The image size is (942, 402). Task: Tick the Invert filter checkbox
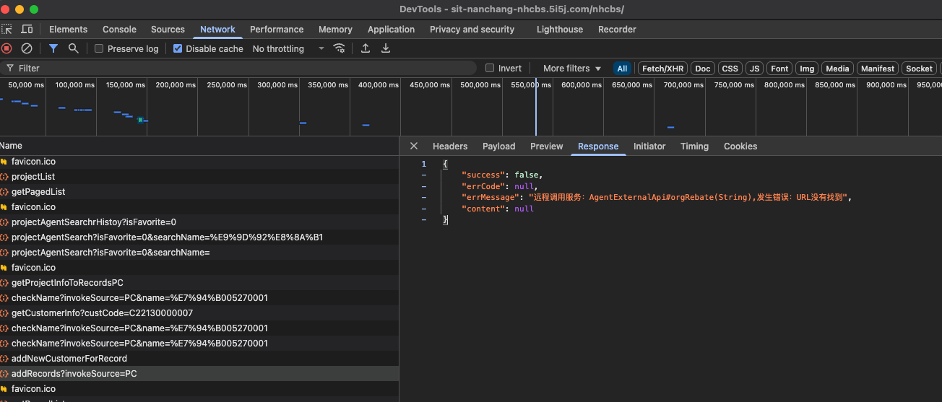pyautogui.click(x=491, y=69)
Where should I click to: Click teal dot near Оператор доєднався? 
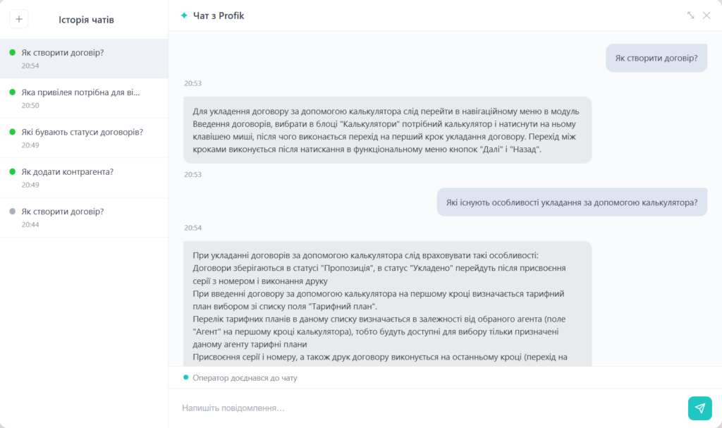point(186,377)
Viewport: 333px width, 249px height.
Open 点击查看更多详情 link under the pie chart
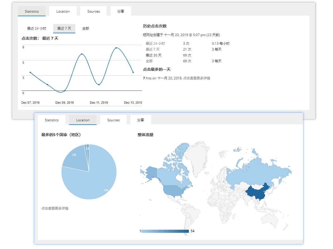pos(55,208)
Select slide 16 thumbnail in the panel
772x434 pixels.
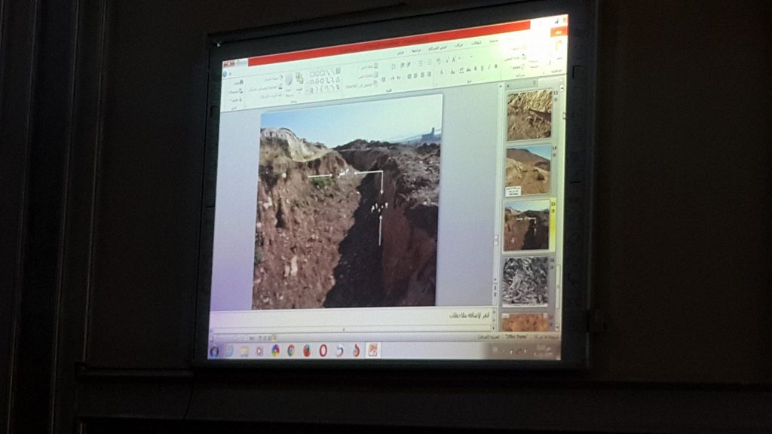tap(526, 280)
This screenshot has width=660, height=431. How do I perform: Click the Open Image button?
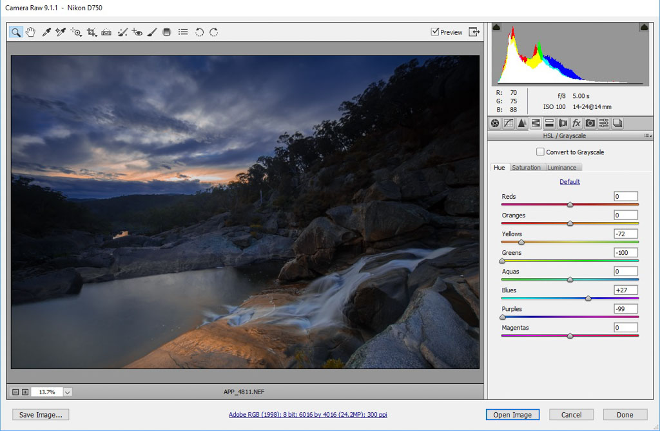tap(512, 415)
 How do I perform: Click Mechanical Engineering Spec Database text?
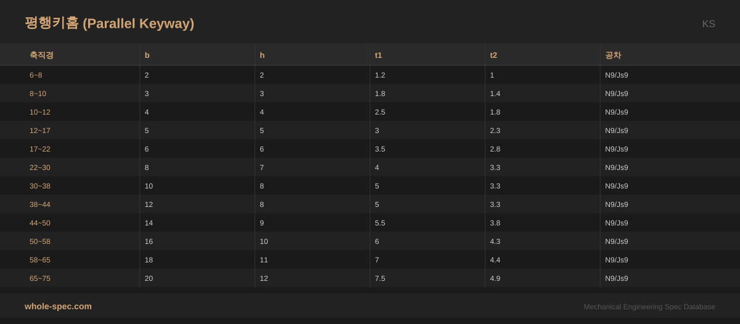point(649,307)
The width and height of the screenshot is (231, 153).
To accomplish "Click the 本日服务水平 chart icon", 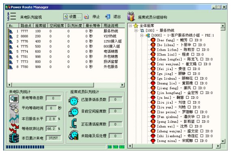I will pyautogui.click(x=14, y=118).
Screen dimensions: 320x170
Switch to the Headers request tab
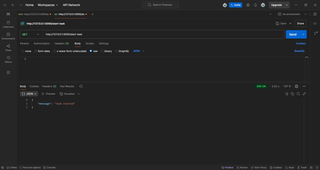pos(62,43)
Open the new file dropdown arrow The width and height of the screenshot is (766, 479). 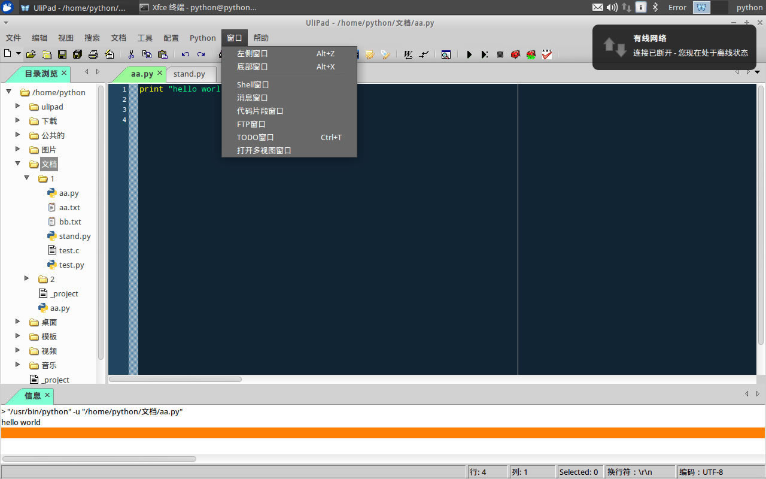coord(19,54)
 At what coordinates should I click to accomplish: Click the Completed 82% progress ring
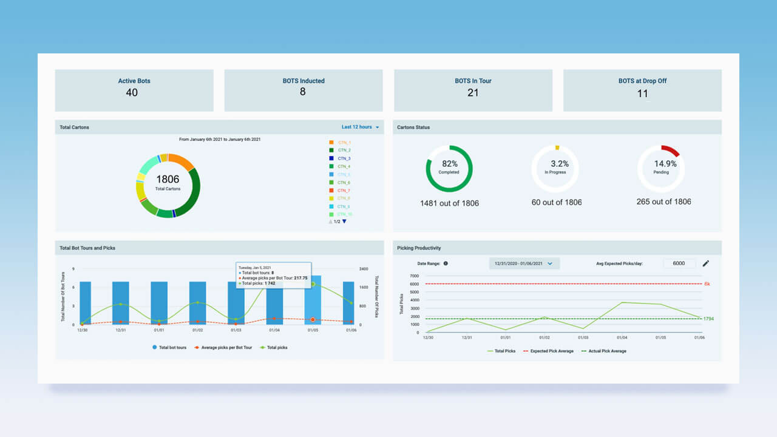pyautogui.click(x=449, y=169)
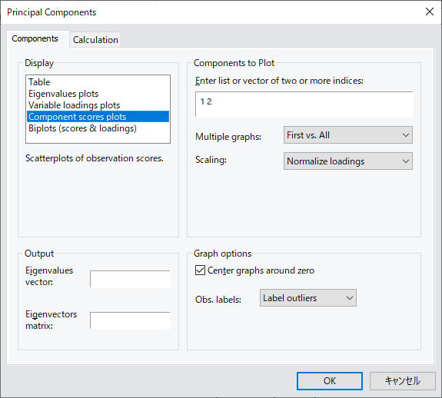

Problem description: Going by the entries above, repeat exactly the lines that start at the line with "Where should I" and go on through the line with "The width and height of the screenshot is (231, 153).". Pictures are not part of the copy.

Output of the exercise:
Where should I click to: Click teal dot near Оператор доєднався? 
point(186,377)
Viewport: 333px width, 249px height.
Open 点击查看更多详情 link under the pie chart
pos(55,208)
Select slide 16 thumbnail in the panel
772x434 pixels.
tap(526, 280)
This screenshot has width=660, height=431. How do I perform: Click the Open Image button?
tap(512, 415)
 How do I perform: Click Mechanical Engineering Spec Database text?
point(649,307)
The width and height of the screenshot is (231, 153).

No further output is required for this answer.